====== Extract to read
Proceedings of 6th International Conference on Hybrid and Organic Photovoltaics (HOPV14)
Publication date: 1st March 2014
Dye-sensitized solar cells (DSCs) consist of a mesoporous titania layer that is sensitized with a dye, and an electrolyte. Both are sandwiched between two conducting glass slides. The key for the understanding of these devices lies in the interfacial processes. The surface modification of the titania causes changes in its material properties like e.g. the conduction band level. Hence, in order to investigate the interfacial processes the corresponding material combinations have to be tested under operating conditions. Impedance spectroscopy is the method of choice for this task. For interpretation and fitting of the spectra the device is described using an electrical equivalent circuit. The material parameters can then be simply extracted or calculated from the fit to the recorded spectrum.
We applied impedance spectroscopy for the investigation of complete DSCs with the carotenoid sensitizers bixin, crocetin and torularhodin (see Fig. 1). Furthermore, we tested counter electrodes alone by using dummy cells that contained a second counter electrode instead of the photo anode. We could resolve that the difference in conversion efficiency between DSCs with the different carotenoid sensitizers are only partially explained by conduction band shifts. The main difference was found to be the electron injection efficiency from the dye to the titania. EIS on the counter electrodes showed that the stability of the cell does not only depend on the sensitized interface but also on the counter electrode and the electrolyte species.
============
====== Supplied data
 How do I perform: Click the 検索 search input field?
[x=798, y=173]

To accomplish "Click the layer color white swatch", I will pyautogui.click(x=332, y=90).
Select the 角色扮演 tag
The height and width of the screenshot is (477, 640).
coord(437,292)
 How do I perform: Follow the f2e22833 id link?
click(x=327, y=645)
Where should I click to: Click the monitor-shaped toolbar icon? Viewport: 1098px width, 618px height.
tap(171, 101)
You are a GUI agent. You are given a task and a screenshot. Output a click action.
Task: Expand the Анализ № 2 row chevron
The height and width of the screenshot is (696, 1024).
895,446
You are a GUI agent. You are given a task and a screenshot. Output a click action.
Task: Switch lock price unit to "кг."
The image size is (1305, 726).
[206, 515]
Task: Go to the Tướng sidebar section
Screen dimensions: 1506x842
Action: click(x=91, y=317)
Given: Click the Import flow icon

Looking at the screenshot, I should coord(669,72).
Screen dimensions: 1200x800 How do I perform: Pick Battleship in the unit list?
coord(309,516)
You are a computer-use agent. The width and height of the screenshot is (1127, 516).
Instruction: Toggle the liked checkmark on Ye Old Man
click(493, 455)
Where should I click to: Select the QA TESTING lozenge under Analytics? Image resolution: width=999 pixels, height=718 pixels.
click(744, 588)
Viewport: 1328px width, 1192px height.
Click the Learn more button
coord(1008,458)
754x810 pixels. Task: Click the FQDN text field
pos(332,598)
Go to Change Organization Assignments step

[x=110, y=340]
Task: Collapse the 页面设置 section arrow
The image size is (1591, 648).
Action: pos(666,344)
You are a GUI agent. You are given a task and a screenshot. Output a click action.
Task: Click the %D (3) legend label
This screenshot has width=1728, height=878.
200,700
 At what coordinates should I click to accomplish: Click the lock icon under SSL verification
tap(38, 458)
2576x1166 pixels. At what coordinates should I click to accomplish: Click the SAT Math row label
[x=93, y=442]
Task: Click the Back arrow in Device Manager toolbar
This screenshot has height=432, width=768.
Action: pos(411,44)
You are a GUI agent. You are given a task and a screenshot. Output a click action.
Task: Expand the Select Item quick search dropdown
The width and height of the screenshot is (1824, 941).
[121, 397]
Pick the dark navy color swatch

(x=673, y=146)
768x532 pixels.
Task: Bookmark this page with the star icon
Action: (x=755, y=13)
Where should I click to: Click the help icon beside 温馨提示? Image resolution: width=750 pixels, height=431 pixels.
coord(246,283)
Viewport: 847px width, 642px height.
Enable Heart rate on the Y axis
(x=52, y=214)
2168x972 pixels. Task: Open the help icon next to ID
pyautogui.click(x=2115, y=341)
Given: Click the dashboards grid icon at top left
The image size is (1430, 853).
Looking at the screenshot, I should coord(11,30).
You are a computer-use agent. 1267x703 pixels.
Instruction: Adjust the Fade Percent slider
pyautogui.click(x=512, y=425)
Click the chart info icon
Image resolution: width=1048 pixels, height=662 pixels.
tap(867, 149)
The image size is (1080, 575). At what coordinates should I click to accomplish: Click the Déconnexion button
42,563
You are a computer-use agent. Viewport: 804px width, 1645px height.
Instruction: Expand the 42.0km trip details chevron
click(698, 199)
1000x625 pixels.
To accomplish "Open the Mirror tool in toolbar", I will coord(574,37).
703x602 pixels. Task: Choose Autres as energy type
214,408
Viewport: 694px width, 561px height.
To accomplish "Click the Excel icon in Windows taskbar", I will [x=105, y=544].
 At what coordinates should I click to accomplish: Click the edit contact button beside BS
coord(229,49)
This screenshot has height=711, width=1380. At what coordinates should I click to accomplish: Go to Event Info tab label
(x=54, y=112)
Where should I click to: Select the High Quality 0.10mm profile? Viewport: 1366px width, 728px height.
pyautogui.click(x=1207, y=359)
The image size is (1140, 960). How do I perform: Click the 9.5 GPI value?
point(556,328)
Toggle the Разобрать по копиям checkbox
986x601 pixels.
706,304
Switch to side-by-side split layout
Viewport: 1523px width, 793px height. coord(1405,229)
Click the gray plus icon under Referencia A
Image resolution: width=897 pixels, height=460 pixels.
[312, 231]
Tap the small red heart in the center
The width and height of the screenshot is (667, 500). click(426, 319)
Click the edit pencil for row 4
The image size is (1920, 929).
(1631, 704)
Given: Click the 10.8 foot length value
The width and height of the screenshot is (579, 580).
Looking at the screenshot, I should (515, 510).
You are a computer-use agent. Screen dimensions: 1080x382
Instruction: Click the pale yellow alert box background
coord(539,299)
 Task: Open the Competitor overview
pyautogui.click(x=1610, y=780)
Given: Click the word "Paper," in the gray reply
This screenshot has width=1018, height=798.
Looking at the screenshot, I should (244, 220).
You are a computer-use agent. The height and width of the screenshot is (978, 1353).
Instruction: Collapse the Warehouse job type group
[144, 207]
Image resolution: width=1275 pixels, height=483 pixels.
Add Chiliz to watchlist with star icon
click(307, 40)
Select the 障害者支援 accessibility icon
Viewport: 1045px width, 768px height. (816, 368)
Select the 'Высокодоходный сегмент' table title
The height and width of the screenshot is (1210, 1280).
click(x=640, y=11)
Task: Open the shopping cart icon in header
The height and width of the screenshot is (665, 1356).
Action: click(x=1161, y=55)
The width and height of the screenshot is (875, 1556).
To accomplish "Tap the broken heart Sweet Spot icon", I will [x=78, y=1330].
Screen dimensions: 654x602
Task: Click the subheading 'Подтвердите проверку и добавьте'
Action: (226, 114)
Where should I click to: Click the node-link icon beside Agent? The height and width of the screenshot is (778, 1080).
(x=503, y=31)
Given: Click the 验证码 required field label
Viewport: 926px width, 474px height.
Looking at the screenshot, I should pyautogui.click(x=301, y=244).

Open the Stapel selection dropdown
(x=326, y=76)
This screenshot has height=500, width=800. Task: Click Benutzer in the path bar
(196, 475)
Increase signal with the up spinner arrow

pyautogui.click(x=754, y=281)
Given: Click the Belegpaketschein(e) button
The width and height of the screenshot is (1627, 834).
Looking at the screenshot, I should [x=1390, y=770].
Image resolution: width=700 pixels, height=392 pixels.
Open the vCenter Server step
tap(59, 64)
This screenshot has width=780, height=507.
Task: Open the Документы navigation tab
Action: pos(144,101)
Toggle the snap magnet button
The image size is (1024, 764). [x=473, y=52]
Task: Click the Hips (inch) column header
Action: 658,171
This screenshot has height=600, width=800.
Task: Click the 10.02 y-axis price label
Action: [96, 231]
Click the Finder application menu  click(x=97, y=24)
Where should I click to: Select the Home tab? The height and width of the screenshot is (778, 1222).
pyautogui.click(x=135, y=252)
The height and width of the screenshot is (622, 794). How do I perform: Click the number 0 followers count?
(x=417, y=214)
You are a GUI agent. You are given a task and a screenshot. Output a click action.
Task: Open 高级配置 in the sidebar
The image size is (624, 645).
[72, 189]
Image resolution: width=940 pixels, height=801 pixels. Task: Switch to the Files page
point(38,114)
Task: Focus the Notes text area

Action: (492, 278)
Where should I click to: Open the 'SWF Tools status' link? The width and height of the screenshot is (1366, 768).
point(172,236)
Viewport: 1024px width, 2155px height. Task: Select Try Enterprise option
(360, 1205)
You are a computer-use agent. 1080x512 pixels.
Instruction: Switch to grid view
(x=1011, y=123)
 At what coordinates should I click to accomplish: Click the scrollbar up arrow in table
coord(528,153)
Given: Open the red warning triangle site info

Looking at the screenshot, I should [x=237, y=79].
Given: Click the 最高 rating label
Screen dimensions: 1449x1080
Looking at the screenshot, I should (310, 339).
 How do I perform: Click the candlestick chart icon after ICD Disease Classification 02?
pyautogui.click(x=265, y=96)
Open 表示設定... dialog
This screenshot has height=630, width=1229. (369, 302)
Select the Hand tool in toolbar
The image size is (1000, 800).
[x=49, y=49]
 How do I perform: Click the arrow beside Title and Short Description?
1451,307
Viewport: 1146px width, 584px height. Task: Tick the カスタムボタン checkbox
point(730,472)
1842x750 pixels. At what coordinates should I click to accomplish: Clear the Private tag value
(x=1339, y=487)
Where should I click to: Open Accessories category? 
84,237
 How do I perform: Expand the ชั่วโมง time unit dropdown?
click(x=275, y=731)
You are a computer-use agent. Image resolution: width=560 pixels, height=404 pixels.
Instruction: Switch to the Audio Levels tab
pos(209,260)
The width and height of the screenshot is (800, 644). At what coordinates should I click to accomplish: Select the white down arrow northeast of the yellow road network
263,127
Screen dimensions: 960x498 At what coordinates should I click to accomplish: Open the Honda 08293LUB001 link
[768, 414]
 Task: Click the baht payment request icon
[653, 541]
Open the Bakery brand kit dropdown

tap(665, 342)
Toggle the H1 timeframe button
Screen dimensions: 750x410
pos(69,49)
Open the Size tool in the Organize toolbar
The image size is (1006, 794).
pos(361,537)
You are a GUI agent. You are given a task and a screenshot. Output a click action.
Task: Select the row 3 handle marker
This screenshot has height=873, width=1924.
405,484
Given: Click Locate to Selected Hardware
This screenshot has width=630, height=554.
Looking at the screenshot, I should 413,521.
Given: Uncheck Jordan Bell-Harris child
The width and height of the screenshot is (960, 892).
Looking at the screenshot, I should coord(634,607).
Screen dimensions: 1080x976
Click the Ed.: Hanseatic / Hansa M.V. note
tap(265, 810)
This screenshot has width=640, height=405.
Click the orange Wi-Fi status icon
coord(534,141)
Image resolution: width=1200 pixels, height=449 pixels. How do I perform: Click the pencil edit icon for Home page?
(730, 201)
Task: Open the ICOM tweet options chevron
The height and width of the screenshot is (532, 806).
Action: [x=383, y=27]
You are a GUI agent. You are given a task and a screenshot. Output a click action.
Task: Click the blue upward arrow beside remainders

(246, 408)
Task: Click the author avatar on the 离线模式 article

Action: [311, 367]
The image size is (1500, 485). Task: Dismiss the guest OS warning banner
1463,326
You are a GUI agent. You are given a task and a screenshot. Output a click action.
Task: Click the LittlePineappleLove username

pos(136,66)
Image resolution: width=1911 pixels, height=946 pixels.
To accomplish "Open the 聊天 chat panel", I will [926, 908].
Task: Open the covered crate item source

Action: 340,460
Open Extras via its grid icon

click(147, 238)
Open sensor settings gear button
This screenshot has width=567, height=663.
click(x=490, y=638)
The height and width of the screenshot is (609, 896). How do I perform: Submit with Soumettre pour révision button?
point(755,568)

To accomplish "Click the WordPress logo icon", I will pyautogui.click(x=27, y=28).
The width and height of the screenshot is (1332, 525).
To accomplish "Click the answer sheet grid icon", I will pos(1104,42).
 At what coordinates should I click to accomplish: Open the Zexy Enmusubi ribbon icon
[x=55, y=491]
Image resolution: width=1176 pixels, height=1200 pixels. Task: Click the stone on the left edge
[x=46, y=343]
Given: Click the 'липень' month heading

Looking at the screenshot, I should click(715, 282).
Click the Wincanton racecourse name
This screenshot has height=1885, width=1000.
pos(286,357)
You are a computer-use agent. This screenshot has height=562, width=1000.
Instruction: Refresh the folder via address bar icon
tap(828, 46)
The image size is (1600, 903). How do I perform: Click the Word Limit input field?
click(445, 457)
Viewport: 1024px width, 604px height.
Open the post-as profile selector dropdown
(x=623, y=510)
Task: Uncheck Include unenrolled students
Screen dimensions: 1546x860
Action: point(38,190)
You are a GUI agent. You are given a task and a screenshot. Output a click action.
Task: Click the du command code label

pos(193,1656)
============
→ Work task 1: In the abstract on dye-sensitized solar cells, what was found to be the main difference between DSCs with the different carotenoid sensitizers?
→ Work task 2: Quote the abstract on dye-sensitized solar cells word for word, starting with "We applied impedance" and going on through "the electrolyte species.".

→ Worked solution 1: The main difference was the electron injection efficiency from the dye to the titania.

→ Worked solution 2:
We applied impedance spectroscopy for the investigation of complete DSCs with the carotenoid sensitizers bixin, crocetin and torularhodin (see Fig. 1). Furthermore, we tested counter electrodes alone by using dummy cells that contained a second counter electrode instead of the photo anode. We could resolve that the difference in conversion efficiency between DSCs with the different carotenoid sensitizers are only partially explained by conduction band shifts. The main difference was found to be the electron injection efficiency from the dye to the titania. EIS on the counter electrodes showed that the stability of the cell does not only depend on the sensitized interface but also on the counter electrode and the electrolyte species.